A sizable amount of foreign exchange, accounting up to 30% of the total yearly export income, is derived from coffee. Companies outside of the African continent do the work of roasting, packaging, retailing and other assorted workings in the coffee value chain. Africa does not benefit from the processing and manufacturing portion of the coffee bean, only the agricultural.
According to Fair Trade USA, Fair Trade goods are just that. Fair. From far-away farms to your shopping cart, products that bear the fair trade logo come from farmers and workers who are justly compensated. Fair trade helps farmers in developing countries build sustainable businesses that positively influence their communities.
Fair trade is a nonprofit but does not do charity. Instead, teaches disadvantaged communities how to use the free market to their advantage.
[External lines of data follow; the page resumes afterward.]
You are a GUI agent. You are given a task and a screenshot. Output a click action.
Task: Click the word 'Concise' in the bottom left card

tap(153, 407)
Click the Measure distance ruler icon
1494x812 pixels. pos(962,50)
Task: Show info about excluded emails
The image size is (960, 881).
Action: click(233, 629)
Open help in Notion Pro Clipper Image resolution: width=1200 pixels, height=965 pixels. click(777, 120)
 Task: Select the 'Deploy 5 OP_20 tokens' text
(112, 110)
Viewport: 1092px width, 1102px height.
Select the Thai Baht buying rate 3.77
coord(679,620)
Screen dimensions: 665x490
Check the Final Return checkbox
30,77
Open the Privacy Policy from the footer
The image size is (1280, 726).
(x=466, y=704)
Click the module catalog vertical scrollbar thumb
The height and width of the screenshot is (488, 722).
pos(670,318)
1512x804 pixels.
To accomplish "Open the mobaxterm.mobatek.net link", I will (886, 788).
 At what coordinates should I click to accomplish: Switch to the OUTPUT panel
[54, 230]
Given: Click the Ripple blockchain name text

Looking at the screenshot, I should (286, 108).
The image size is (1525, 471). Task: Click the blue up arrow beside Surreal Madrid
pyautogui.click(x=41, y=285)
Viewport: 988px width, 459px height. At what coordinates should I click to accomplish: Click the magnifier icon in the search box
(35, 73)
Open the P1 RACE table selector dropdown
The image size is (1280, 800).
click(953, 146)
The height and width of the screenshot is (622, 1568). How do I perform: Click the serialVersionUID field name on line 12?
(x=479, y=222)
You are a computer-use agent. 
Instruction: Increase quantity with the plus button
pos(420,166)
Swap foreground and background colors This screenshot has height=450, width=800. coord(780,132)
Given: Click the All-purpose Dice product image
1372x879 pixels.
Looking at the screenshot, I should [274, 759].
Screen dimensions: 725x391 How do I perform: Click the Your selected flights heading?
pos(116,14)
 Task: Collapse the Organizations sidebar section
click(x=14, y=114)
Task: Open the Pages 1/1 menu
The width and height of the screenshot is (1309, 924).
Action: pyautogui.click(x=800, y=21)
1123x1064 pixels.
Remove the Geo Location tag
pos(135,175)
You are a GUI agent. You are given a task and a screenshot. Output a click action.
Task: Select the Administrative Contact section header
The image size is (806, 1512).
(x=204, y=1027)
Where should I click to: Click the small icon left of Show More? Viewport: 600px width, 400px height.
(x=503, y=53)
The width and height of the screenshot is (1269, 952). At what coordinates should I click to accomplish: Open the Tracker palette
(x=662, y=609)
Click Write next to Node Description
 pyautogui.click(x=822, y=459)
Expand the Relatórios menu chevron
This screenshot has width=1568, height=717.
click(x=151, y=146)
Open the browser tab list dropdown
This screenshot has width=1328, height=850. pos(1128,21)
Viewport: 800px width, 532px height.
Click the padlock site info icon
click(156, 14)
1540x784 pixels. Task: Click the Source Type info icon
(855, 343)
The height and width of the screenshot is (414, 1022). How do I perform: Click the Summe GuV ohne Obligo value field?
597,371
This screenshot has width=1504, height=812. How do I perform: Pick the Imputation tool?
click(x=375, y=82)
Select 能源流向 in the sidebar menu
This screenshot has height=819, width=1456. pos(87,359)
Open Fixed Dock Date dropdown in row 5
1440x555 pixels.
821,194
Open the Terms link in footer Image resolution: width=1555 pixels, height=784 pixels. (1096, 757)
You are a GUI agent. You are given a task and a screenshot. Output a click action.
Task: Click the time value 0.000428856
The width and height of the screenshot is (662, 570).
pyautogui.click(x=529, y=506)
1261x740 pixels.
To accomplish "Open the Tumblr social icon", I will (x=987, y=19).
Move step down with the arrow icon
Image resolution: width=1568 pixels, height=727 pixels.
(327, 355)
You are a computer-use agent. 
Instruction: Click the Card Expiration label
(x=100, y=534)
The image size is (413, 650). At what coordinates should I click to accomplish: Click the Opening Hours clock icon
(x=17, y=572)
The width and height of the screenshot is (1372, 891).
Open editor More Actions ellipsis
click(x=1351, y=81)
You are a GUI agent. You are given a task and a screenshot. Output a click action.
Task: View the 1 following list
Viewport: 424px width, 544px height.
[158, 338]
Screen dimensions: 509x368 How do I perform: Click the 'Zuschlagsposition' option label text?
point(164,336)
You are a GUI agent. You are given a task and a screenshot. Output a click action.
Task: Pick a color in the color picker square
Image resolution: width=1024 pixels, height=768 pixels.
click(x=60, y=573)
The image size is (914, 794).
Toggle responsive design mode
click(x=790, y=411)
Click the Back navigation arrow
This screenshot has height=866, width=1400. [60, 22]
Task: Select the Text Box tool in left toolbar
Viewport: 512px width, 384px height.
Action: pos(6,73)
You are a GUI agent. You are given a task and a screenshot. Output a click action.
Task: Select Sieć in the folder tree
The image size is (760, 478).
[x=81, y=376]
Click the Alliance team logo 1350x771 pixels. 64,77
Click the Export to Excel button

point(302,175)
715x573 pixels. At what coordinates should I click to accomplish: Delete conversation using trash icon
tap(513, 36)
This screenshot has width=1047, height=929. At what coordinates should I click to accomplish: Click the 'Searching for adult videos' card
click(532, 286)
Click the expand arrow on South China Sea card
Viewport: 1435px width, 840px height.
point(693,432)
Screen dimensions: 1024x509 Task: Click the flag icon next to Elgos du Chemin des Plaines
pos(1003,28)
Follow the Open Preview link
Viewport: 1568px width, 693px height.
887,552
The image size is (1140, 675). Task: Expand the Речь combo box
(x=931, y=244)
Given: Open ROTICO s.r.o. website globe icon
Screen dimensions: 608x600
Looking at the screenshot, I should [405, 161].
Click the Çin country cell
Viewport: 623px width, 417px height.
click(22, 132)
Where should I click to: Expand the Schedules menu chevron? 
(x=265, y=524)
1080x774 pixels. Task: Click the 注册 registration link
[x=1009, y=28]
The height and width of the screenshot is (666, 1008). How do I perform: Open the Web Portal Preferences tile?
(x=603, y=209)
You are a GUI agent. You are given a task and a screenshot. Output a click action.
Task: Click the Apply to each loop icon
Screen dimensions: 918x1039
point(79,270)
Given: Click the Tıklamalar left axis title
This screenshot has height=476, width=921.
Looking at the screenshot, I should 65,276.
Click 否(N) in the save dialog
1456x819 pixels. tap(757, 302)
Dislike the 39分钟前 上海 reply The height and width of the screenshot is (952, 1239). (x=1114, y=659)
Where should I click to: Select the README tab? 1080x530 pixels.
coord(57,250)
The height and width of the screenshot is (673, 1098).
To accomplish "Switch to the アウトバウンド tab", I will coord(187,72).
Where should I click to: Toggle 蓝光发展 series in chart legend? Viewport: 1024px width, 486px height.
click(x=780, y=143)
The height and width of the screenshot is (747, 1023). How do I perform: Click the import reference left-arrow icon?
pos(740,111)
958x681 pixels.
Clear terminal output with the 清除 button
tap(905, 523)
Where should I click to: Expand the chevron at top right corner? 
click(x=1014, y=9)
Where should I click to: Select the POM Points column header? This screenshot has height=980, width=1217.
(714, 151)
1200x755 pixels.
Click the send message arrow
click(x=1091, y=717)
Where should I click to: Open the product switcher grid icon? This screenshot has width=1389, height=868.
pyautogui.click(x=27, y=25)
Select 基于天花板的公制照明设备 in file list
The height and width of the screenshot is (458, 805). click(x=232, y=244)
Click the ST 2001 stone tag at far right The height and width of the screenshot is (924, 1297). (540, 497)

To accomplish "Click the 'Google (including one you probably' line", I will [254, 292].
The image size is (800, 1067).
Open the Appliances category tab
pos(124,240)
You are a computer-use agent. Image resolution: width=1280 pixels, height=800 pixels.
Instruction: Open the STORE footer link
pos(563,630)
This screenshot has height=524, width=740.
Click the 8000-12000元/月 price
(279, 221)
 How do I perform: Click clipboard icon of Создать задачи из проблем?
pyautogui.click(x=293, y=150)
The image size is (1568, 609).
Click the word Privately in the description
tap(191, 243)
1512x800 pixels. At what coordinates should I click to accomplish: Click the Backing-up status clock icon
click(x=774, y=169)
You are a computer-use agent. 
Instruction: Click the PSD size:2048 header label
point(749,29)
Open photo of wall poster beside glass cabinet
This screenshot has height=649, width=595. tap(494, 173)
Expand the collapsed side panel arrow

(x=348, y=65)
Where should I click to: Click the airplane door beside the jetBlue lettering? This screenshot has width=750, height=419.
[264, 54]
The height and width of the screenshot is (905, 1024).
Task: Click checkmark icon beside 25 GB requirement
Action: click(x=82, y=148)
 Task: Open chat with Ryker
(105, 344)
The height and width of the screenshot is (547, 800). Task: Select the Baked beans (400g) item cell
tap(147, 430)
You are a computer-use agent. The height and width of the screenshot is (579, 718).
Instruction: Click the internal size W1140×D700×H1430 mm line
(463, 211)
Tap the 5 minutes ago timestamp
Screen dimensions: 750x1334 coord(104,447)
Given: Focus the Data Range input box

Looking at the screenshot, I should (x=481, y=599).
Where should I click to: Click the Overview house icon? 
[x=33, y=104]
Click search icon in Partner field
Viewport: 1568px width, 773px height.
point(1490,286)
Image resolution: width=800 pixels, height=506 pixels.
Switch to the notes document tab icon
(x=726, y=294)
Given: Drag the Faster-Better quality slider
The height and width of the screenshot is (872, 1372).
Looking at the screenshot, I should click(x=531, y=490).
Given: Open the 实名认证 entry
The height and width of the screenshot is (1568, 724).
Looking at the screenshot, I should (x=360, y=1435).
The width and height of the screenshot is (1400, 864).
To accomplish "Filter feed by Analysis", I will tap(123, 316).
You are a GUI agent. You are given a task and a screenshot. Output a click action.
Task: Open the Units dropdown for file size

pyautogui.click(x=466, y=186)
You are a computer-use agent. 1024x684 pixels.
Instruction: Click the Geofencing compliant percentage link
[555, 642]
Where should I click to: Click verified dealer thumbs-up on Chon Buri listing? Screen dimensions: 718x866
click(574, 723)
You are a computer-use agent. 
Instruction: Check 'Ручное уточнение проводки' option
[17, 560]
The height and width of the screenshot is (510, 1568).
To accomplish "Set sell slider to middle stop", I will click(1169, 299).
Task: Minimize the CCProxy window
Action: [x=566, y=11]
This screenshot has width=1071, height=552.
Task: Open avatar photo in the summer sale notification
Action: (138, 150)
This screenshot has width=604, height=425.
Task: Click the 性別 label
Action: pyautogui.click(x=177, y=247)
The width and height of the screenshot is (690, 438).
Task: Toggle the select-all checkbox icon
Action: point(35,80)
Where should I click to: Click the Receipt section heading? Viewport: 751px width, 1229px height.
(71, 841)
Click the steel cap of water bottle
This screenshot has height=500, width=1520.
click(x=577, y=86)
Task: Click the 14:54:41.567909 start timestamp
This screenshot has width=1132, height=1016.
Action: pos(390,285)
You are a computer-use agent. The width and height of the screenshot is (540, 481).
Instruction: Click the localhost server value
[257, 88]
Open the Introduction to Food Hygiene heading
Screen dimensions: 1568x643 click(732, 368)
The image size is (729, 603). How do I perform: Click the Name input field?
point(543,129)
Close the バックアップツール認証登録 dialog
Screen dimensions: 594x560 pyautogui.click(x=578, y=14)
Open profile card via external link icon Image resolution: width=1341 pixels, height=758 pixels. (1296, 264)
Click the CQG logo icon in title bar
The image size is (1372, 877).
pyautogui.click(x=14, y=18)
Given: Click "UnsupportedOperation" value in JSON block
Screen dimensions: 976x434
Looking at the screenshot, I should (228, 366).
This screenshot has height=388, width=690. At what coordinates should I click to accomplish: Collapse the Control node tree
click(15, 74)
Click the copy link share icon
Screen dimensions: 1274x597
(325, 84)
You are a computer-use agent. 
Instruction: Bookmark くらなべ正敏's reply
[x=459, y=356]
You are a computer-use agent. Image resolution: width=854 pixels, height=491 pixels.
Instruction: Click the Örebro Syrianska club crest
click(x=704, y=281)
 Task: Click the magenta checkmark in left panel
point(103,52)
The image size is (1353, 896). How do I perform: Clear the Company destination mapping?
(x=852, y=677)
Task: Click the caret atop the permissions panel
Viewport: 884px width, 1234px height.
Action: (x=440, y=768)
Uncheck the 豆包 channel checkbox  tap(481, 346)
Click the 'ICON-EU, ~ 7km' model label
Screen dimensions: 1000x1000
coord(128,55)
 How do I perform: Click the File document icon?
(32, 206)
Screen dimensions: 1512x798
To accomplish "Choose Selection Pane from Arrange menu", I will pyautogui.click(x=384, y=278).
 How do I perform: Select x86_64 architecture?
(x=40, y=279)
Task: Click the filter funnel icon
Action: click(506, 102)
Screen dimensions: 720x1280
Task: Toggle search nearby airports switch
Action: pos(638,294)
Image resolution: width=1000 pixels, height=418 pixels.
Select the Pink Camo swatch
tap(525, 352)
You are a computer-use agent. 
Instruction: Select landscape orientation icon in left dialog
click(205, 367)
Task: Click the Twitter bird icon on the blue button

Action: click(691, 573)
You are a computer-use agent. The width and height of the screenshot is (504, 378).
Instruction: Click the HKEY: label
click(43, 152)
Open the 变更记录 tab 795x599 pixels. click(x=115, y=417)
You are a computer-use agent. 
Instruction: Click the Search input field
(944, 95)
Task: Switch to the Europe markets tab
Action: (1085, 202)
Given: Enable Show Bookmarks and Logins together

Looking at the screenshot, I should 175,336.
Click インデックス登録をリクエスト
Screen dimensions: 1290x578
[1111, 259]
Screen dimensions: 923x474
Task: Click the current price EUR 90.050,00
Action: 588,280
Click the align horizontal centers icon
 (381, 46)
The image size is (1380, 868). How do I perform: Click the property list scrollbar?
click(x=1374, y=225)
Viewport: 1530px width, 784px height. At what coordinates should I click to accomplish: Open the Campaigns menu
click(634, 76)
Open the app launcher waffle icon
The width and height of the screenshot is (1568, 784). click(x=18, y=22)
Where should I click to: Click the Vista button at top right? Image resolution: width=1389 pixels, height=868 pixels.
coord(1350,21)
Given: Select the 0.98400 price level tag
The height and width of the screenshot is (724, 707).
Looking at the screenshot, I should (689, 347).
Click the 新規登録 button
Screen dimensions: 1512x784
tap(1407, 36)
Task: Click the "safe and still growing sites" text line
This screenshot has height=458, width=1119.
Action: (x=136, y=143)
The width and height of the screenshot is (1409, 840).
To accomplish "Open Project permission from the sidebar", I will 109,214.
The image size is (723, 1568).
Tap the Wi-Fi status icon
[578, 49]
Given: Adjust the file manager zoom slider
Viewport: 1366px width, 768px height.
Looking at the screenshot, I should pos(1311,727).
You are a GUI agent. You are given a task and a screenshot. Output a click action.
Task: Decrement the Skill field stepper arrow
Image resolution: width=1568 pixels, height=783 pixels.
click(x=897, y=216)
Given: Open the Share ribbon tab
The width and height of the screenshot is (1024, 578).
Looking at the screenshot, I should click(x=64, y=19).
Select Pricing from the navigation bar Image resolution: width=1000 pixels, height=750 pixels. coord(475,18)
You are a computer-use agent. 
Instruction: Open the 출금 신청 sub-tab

With Fair Trade USA, the money you spend on day-to-day goods can improve an entire community’s day-to-day lives.
Visit Fair Trade USA for a complete listing of companies under the Fair Trade Certified Coffee program.
Where did Coffee come from? Legend has it that coffee was accidentally discovered by Kaldi, a goat herder who lived in Ethiopia. One day, Kaldi observed his herd of goats chewing on red cherries from a tree he had never noticed before, after which they became energized. After trying them himself, Kaldi brought the cherries to a local monastery, where the monks tossed them in the fire as they disapproved of the idea of using the strange fruit. Instead of burning the beans, it actually roasted them. Those roasted beans were used to create the first coffee.